*Problem to work on*. Rewrite the items from the line with "Održan okrugli stol" to the line with "ki-living.de/ (63, 726)", switching "Filmovi" to "Videozapisi" and keeping everything else the same.
=====
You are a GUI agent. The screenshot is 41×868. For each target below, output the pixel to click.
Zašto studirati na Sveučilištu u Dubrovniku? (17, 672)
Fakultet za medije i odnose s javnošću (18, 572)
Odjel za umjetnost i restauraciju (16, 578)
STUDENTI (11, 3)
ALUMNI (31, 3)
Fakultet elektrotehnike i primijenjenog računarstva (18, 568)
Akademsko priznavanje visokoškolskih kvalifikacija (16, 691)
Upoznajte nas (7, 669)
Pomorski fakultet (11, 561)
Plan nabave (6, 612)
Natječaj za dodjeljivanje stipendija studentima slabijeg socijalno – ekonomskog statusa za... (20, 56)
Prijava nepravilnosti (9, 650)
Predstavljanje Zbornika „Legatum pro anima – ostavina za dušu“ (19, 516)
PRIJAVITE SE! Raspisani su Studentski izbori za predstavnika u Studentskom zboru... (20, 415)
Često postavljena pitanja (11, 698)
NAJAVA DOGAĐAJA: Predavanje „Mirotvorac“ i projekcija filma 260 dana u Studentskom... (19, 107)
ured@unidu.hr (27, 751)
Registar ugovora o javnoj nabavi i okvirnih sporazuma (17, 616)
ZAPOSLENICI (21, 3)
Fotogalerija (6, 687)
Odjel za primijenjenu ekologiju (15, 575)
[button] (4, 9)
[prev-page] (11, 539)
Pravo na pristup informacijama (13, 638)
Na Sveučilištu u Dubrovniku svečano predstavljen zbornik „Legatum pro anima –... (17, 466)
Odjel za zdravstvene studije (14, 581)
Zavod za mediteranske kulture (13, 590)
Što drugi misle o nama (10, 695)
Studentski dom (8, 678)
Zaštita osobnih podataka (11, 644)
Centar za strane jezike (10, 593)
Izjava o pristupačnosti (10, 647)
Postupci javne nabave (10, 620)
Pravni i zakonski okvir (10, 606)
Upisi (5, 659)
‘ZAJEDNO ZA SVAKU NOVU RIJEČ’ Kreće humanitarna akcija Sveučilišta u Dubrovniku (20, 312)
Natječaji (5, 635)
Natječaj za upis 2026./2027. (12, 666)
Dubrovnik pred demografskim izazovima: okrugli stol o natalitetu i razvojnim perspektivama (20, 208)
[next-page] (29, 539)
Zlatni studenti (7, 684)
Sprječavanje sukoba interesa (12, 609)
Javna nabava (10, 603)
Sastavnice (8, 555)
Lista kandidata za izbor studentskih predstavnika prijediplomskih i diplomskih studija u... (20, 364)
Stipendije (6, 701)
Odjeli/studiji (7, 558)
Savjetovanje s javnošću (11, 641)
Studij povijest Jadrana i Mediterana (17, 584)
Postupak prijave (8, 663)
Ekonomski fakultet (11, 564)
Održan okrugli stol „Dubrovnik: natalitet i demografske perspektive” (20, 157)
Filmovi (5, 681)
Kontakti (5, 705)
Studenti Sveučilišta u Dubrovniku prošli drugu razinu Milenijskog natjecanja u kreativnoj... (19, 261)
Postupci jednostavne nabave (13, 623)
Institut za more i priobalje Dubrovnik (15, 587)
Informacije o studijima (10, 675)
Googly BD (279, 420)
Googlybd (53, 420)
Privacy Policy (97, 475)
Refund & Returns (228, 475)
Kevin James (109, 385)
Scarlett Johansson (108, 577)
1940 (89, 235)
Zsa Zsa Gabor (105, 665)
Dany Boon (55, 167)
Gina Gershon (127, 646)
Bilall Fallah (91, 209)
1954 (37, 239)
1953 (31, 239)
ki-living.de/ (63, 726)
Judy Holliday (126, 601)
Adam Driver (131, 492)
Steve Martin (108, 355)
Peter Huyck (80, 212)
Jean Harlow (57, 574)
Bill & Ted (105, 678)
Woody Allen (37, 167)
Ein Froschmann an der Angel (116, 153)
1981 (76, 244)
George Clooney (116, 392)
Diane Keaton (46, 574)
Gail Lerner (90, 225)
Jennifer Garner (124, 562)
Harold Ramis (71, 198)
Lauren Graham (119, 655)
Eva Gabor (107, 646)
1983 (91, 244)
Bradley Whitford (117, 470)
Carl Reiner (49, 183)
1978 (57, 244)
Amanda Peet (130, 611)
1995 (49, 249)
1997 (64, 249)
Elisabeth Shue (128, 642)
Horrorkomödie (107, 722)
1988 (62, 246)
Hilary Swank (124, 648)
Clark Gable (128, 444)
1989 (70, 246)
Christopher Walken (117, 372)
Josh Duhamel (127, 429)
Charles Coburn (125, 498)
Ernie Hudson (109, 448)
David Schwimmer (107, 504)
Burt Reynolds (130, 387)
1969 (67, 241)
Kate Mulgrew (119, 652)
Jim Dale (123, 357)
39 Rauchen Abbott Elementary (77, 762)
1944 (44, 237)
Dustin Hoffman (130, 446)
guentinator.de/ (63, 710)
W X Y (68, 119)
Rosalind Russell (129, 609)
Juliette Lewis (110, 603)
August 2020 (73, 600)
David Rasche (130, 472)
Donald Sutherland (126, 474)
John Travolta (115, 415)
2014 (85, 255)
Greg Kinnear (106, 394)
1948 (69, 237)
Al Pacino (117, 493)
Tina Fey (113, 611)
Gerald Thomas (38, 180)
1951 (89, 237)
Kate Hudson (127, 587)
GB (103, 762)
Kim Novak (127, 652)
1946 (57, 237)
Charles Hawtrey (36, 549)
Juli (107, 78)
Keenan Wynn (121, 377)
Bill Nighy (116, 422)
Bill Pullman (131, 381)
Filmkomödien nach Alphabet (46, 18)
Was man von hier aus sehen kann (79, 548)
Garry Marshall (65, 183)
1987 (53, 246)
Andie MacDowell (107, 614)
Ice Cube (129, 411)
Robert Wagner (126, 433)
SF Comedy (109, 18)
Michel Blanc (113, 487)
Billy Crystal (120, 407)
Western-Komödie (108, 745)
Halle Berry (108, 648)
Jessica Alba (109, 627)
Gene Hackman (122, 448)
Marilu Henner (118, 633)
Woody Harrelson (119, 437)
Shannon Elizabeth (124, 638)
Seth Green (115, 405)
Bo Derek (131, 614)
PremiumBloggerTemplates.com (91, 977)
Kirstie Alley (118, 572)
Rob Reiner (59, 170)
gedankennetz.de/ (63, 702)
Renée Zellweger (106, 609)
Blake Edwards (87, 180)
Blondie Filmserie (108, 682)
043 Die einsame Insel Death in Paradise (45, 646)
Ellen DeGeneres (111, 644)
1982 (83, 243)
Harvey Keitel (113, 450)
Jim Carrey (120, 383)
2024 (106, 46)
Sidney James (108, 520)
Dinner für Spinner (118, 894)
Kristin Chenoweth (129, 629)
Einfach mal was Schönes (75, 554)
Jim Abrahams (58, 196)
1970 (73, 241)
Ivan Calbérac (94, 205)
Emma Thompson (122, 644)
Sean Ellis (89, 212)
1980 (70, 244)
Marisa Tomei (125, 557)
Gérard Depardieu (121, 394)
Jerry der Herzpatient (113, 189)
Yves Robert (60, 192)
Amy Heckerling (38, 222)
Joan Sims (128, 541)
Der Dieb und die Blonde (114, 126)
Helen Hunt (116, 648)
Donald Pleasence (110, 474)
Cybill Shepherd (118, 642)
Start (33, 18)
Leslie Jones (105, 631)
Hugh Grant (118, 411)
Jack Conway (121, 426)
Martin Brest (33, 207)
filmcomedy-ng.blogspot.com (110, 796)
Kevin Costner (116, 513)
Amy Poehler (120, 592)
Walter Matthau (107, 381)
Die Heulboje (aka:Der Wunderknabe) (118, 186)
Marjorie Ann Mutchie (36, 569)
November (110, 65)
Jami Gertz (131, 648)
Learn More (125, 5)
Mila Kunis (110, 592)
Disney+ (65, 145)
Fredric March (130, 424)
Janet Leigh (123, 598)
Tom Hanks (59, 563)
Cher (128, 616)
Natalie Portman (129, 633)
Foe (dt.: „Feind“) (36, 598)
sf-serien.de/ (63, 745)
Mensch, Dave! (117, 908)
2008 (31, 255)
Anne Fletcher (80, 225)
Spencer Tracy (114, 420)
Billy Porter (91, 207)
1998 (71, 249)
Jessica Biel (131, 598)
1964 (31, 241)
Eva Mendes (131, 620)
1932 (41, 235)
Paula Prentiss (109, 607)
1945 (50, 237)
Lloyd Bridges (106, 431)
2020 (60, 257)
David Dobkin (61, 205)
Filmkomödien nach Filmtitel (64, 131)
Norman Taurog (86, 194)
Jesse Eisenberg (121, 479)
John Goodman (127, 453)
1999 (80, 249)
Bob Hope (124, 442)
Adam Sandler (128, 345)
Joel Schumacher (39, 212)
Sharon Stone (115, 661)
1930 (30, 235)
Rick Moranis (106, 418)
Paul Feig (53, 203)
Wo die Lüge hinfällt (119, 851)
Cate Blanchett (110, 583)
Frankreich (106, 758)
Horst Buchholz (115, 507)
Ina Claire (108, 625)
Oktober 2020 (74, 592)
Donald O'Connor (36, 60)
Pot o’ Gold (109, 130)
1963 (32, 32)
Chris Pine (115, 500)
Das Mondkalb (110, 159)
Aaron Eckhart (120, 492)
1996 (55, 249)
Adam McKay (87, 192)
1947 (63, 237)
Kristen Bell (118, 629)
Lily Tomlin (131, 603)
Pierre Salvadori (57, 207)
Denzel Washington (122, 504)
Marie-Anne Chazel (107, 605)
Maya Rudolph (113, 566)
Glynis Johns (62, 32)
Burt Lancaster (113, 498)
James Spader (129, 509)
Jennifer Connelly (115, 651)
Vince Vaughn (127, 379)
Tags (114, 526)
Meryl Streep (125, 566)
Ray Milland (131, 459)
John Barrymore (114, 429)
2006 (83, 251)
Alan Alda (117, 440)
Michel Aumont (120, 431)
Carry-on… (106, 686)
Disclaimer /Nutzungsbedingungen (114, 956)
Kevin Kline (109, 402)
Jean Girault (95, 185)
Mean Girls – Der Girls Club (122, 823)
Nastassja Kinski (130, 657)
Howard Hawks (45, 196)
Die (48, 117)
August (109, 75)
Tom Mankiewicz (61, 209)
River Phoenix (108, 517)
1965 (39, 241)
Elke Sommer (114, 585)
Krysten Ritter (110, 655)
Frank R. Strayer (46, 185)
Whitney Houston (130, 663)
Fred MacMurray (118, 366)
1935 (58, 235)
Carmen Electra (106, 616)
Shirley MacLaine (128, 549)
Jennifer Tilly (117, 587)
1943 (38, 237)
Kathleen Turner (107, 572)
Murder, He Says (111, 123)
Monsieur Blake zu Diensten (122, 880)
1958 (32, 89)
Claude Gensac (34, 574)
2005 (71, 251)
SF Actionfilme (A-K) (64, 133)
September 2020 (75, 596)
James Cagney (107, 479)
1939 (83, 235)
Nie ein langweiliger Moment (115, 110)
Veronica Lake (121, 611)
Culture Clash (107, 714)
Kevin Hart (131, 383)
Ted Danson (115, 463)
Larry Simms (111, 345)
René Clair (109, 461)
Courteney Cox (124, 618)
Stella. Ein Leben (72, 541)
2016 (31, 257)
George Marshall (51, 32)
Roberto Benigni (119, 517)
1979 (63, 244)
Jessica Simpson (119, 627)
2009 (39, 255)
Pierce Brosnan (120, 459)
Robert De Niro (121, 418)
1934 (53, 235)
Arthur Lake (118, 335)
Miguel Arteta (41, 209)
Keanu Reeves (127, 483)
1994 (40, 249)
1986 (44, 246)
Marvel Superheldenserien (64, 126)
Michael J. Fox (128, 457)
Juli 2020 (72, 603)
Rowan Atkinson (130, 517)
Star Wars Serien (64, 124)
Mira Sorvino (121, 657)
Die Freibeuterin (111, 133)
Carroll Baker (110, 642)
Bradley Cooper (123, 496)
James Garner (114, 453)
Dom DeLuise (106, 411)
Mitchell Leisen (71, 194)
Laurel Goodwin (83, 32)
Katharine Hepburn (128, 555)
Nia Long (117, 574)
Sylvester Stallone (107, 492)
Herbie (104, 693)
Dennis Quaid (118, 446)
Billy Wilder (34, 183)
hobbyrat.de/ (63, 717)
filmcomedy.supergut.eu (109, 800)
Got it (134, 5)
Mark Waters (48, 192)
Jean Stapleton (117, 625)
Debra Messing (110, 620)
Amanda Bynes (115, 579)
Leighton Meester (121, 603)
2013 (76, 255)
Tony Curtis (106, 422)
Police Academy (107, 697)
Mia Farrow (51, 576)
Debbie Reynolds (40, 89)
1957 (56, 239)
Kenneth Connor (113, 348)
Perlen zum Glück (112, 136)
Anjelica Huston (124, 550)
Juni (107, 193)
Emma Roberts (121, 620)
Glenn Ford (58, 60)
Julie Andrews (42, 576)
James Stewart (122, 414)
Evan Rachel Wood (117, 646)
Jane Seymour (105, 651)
=====
*Exercise solution*.
Održan okrugli stol „Dubrovnik: natalitet i demografske perspektive” (20, 157)
Videozapisi (5, 681)
Kontakti (5, 705)
Studenti Sveučilišta u Dubrovniku prošli drugu razinu Milenijskog natjecanja u kreativnoj... (19, 261)
Postupci jednostavne nabave (13, 623)
Institut za more i priobalje Dubrovnik (15, 587)
Informacije o studijima (10, 675)
Googly BD (279, 420)
Googlybd (53, 420)
Privacy Policy (97, 475)
Refund & Returns (228, 475)
Kevin James (109, 385)
Scarlett Johansson (108, 577)
1940 (89, 235)
Zsa Zsa Gabor (105, 665)
Dany Boon (55, 167)
Gina Gershon (127, 646)
Bilall Fallah (91, 209)
1954 (37, 239)
1953 (31, 239)
ki-living.de/ (63, 726)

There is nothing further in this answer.